La iniciativa busca asegurar que todos los candidatos, independientemente de su afiliación política, puedan obtener crédito de bancos franceses y evitar así recurrir a financiación extranjera, en un momento de creciente preocupación por las injerencias externas en los procesos democráticos.
Según la oficina del primer ministro, durante una reunión celebrada la semana pasada con representantes de los principales bancos franceses se examinó la posibilidad de crear un consorcio de entidades que compartiría el riesgo de los préstamos, mientras que el Estado asumiría parte del riesgo de impago.
La Federación Bancaria Francesa (FBF) presentará una propuesta tras el verano.

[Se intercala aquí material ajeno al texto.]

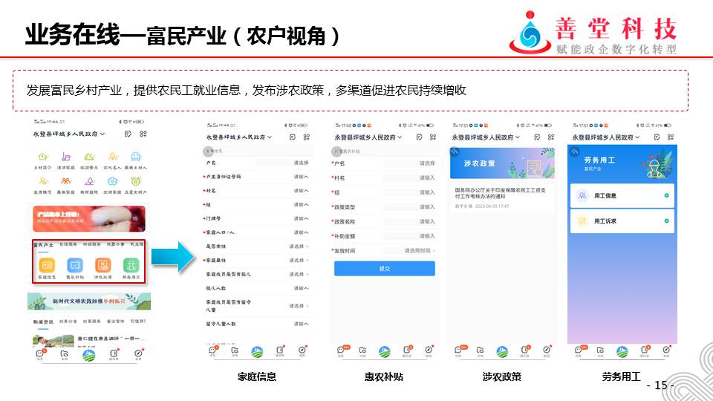Tap the blue 惠农补贴 icon

(74, 265)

Su presidente, Daniel Baal, ya había planteado en mayo que el Estado garantizara los préstamos o adelantara fondos a los candidatos.
El asunto ha cobrado relevancia por las dificultades recurrentes del partido de extrema derecha Agrupación Nacional (RN) para obtener financiación en Francia.
Ningún gran banco francés ha aceptado hasta ahora financiar la campaña de la líder de RN, Marine Le Pen, según informó Le Monde, debido tanto al riesgo reputacional como a criterios de gestión del riesgo.
Le Pen fue condenada en apelación el 7 de julio por malversación de fondos públicos en el caso de los asistentes parlamentarios europeos del antiguo Frente Nacional.
La dirigente ultraderechista recurrió a financiación de un banco húngaro para su campaña presidencial de 2022, después de que el entonces Frente Nacional obtuviera un préstamo de un banco ruso en 2014.